:: Information provided ::
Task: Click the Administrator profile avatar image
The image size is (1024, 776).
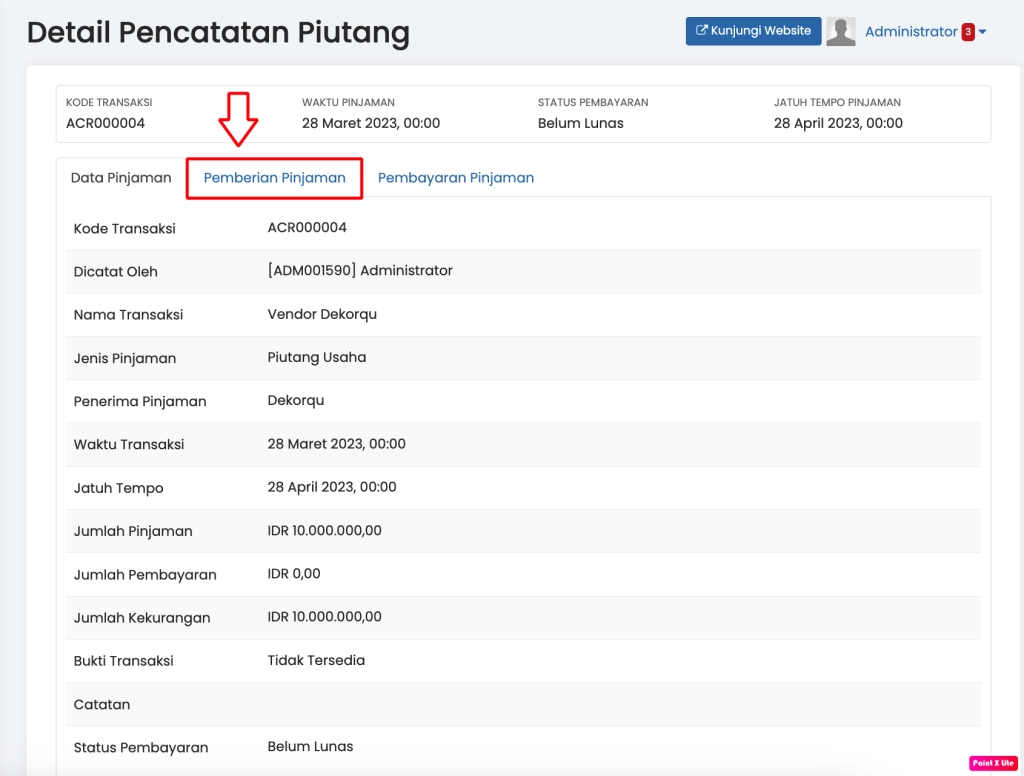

...

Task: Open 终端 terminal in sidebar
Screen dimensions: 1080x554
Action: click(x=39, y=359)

:: Problem to work on ::
From the records above, quote only the lines running from the line with "Task: Click the" to the line with "The image size is (1024, 776).", both lines included.

:: Response to the exercise ::
Task: Click the Administrator profile avatar image
The image size is (1024, 776).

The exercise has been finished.